Guest blog by Dr Jay Shaw: What I learned from the SCALS Research Program at the University of Oxford
Technology will save our health systems. Right?
Well, at least not unless we take a step back and ask ourselves what technology will actually help us achieve.
To steal a slogan from Canadian think tank The Change Foundation, health care deserves our finest thought. During my month with the SCALS research team I caught a glimpse of what that finest thought might entail. It includes sociology, psychology, political science, engineering, design, management studies, and biomedical science. It includes researchers, clinicians, commissioners, analysts, and patients. It includes discussion, debate, disagreement, and lots and lots of lunch meetings.
And it includes the tireless commitment to question our assumptions about what technology means for health care and why we’re so excited about it.
This was my biggest lesson learned from my time with the SCALS research team in Oxford: We tend to take the promise of technology for granted. Many of us think of technology as health care’s “saving grace”, tweeting our support for new investments in health innovation, e-health, and virtual care. These buzzwords find their way into national health policy documents and organizational strategies, but they often remain abstract and imaginary for those of us interacting with real life health care systems.
Where exactly is this technology? What does it mean for the health systems we so eagerly want to improve?
These questions motivate the central theme of the SCALS research program: To understand how health care “works” when technology is thrown into the mix. It’s not about idolizing technology as the single force that will change health care, but about understanding how the effects of technology happen in the course of everyday, usual care. It’s about understanding technology, without taking technology for granted.
SCALS is looking closely at what effects some particular technologies have on the ability of patients and health/social care providers to do what they need to do. Patients are people living their everyday lives while managing some unique health needs. If some new technology is added into their lives, what happens?
Technologies don’t just get “bolted on” to the usual approach to managing health needs. They mix into a collection of practices and create a brand new system of people and objects. They create new practices of health care and “self-management”. These new systems and practices are what we need to understand if we are going to come to terms with the actual effects of technology in health care, and in peoples’ lives.
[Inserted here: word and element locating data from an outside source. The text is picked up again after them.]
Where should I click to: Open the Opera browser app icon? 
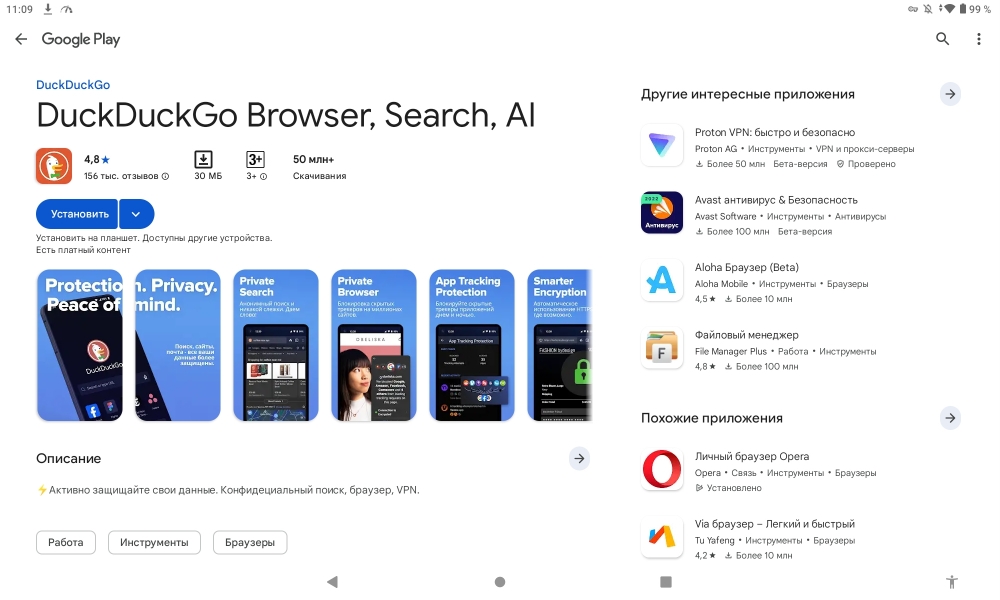661,469
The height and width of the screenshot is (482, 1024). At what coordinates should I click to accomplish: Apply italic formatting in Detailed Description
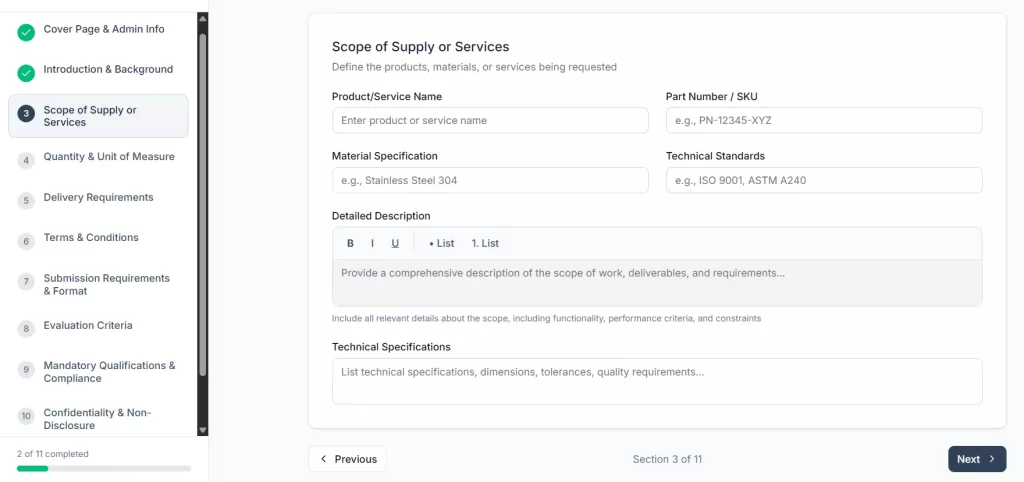372,243
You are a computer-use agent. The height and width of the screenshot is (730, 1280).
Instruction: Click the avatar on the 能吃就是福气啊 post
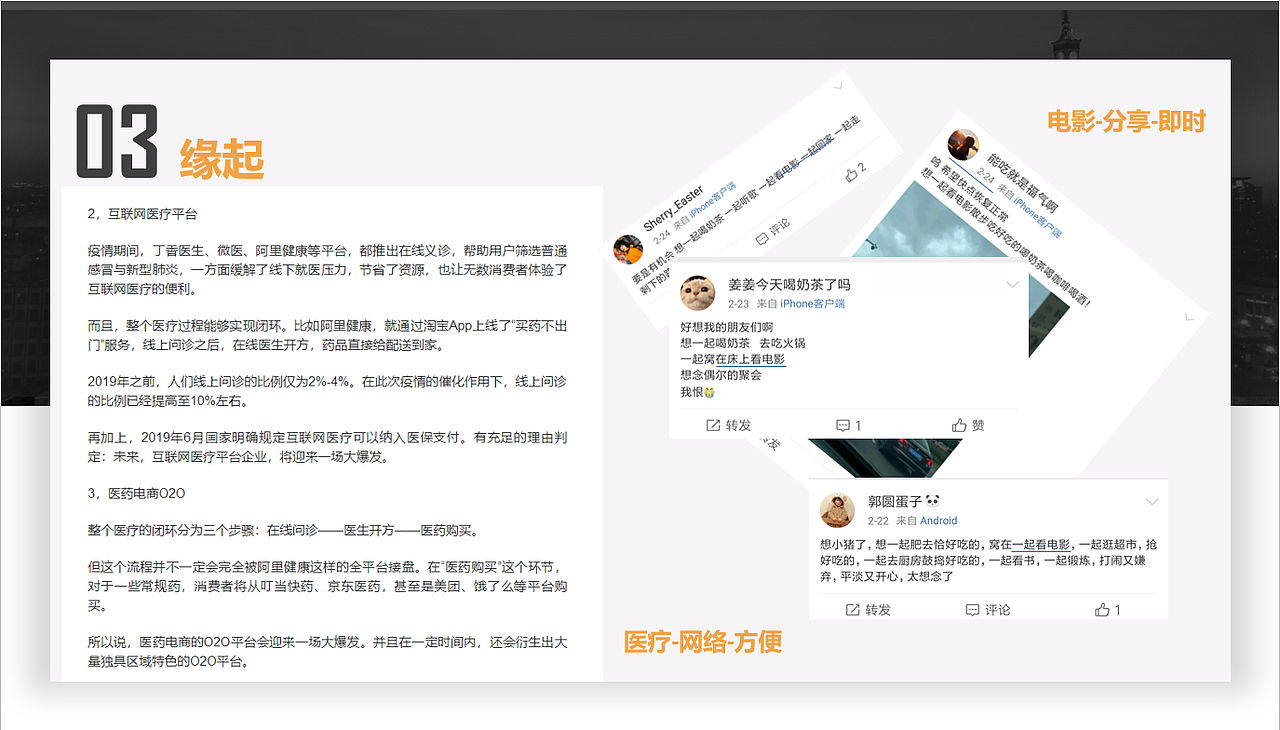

The SCALS team is working hard to bring insight and intellect to bear on the issue of technology for assisted living solutions in health care. And they’ve already learned a great deal. Here are 4 other key lessons I learned that I’m going to build into the work I do on technology in health care going forward:
1. Technology isn’t a panacea. It can help solve some problems in health care, but it can’t solve all of them. We still need to pay attention to things like inequality in income and education, two of the most important influences on whether and how people manage their own health needs (and how they use technology too).
2. The effects of technology are unpredictable. Technologies have their intended purposes, but they aren’t always used as designers intended. The only way to know exactly how technologies will be used, and what effects they will have for specific patients, is to take a look! (A close look.)
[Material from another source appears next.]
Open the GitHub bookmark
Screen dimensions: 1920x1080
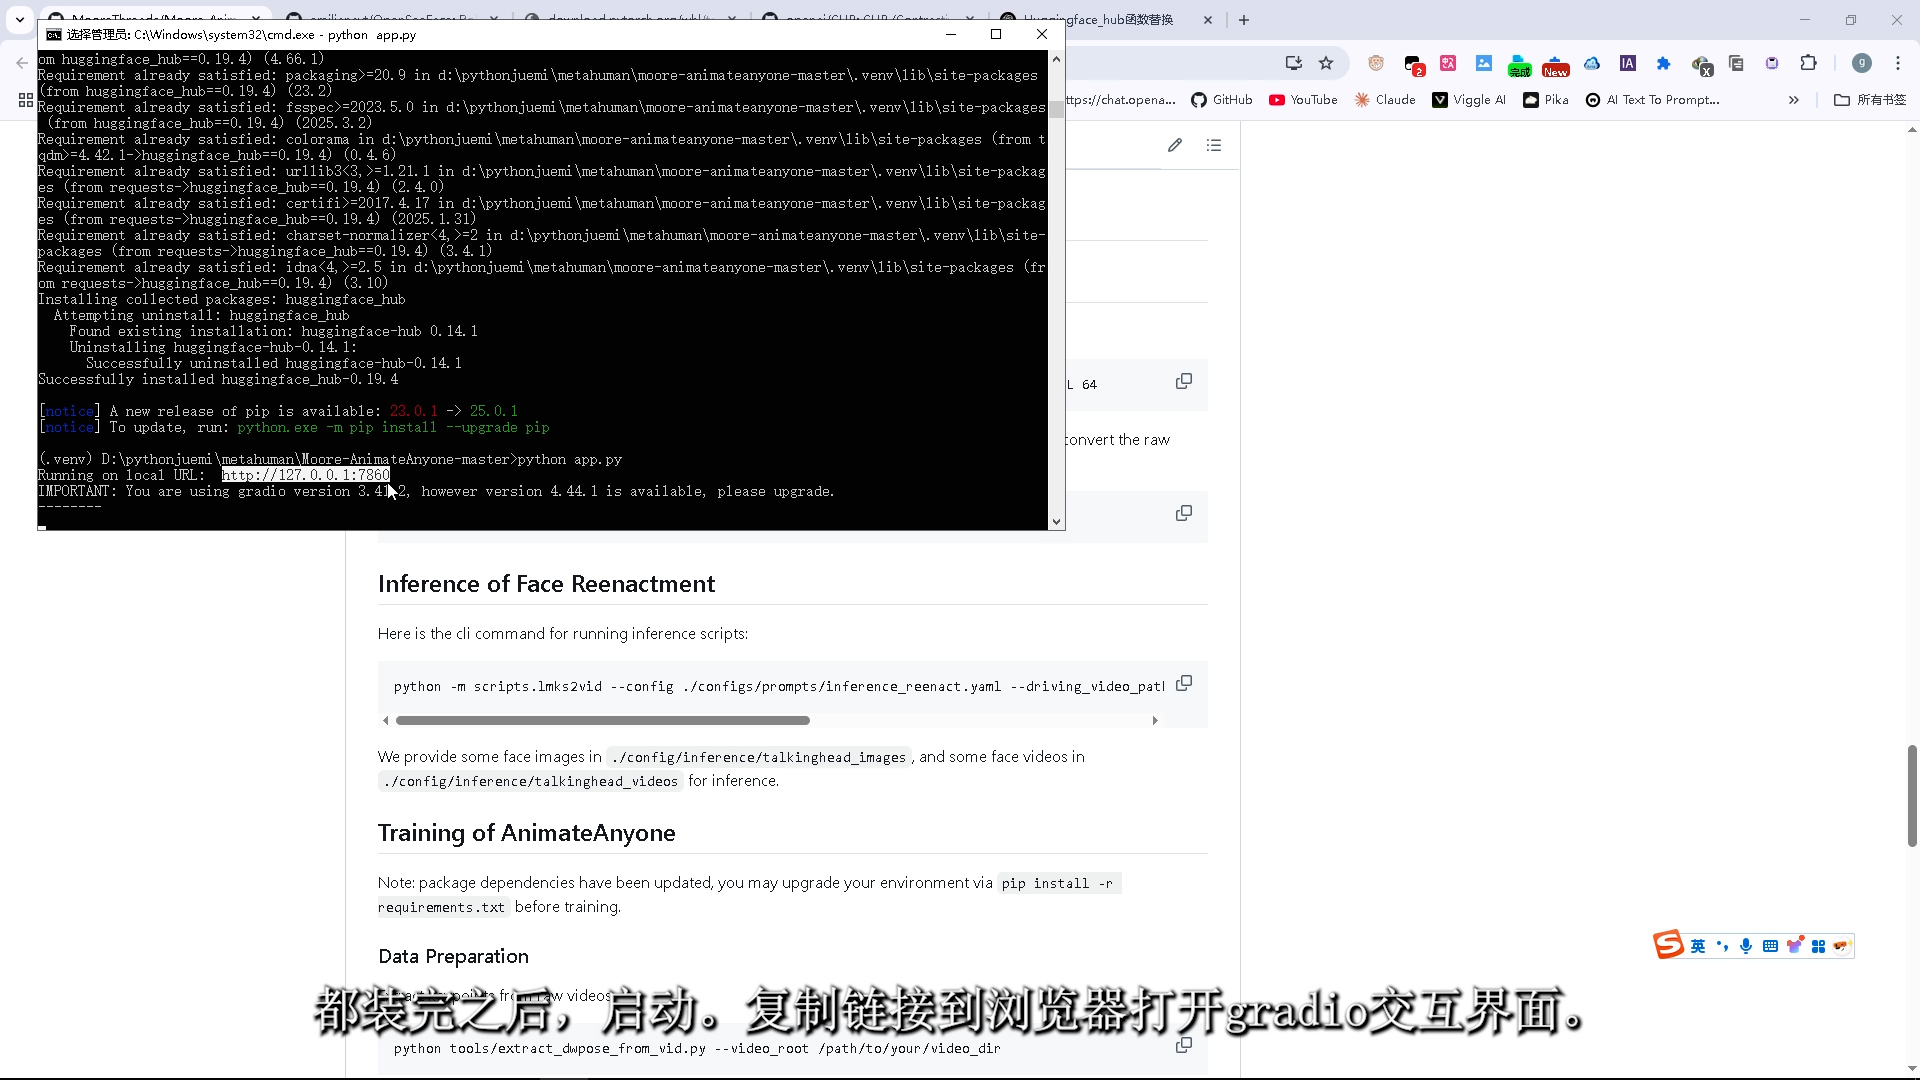click(x=1222, y=100)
3. Policy isn’t just boring legislative documents. Policy is all the stuff that gets said, written, and practiced by politicians and others involved in the worlds of health policy. This is important, because if a politician exclaims the promise of a particular technology in a press conference, such as a virtual video consultation in primary care, the broader health care community will take notice. This is not legislation, but it’s certainly “policy” in a broad sense. It is about the strategy and direction of the health system, from the voice of someone who others look to for guidance.
4. We need to re-think our approaches to research and evaluation. We tend to think about the way we should evaluate technology the same way we think about evaluating medicines. But if we pause and think about this, it’s actually quite silly. Technologies have different functions for different people, they interact with beliefs, expectations, and home environments, they depend on the situated, coordinated actions of many people, and they change rapidly (I’m ignoring the “updates ready to install” notice on my Mac right now). This means that technologies need methodologies that can match the complexity of their effects in the social worlds we inhabit.
This is a lot take in, but these insights strike me as essential for anyone working with technologies in health care – and for realizing the potential of technology to help us meet the needs of health systems well into the future.